3 Ceti

Observation data Epoch J2000 Equinox ICRS
- Constellation: Cetus
- Right ascension: 00^{h} 04^{m} 30.11827^{s}
- Declination: −10° 30′ 34.2849″
- Apparent magnitude (V): 4.953

Characteristics
- Spectral type: K3 III or K3 Ib
- B−V color index: +1.66

Astrometry
- Radial velocity (R_{v}): −42.10±0.33 km/s
- Proper motion (μ): RA: −6.85 mas/yr Dec.: −12.02 mas/yr
- Parallax (π): 1.56±0.31 mas
- Distance: approx. 2,100 ly (approx. 600 pc)

Details
- Mass: 9.0±0.6 M_{☉}
- Radius: 182 R_{☉}
- Luminosity (bolometric): 7,877 L_{☉}
- Surface gravity (log g): 0.90 cgs
- Temperature: 4,152 K
- Metallicity [Fe/H]: 0.08 dex
- Rotational velocity (v sin i): 5.8±1.0 km/s
- Age: 29.7±3.6 Myr
- Other designations: 3 Cet, NSV 13, BD−11°6194, FK5 2001, HD 225212, HIP 355, HR 9103, SAO 147066, 2MASS J00043012-1030344

Database references
- SIMBAD: data

= 3 Ceti =

Star in the constellation Cetus

3 Ceti is a single, orange-hued star located around 2,100 light years away in the equatorial constellation of Cetus. It is visible to the naked eye with an apparent visual magnitude of 4.95. The star is moving closer to the Earth with a heliocentric radial velocity of −42 km/s. It has a peculiar velocity of 60.7±3.8 km/s and is a candidate runaway star.

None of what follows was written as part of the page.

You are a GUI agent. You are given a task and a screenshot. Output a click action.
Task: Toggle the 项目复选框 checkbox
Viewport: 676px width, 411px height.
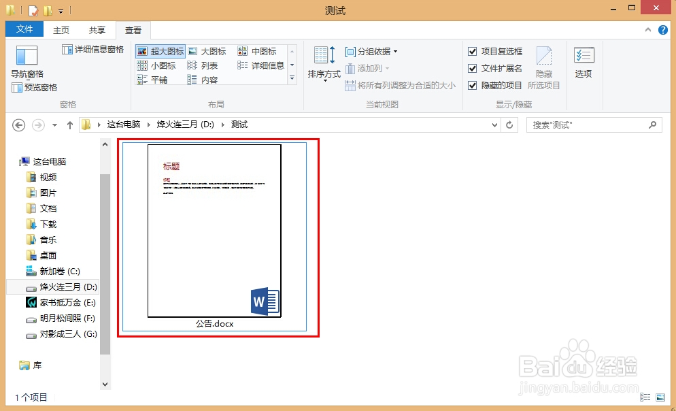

This is a red supergiant star with a stellar classification of K3 Ib, although Houk and Swift (1999) classed it as a normal giant at K3 III. It displays microvariability, undergoing changes in brightness with a frequency of 11.2 times per day and an amplitude of 0.0053 in magnitude. The star is about 30 million years old with nine times the mass of the Sun and 182 times the radius of the Sun. It is radiating 7,877 times the Sun's luminosity from its photosphere at an effective temperature of 4,152 K.

It is a possible supernova candidate.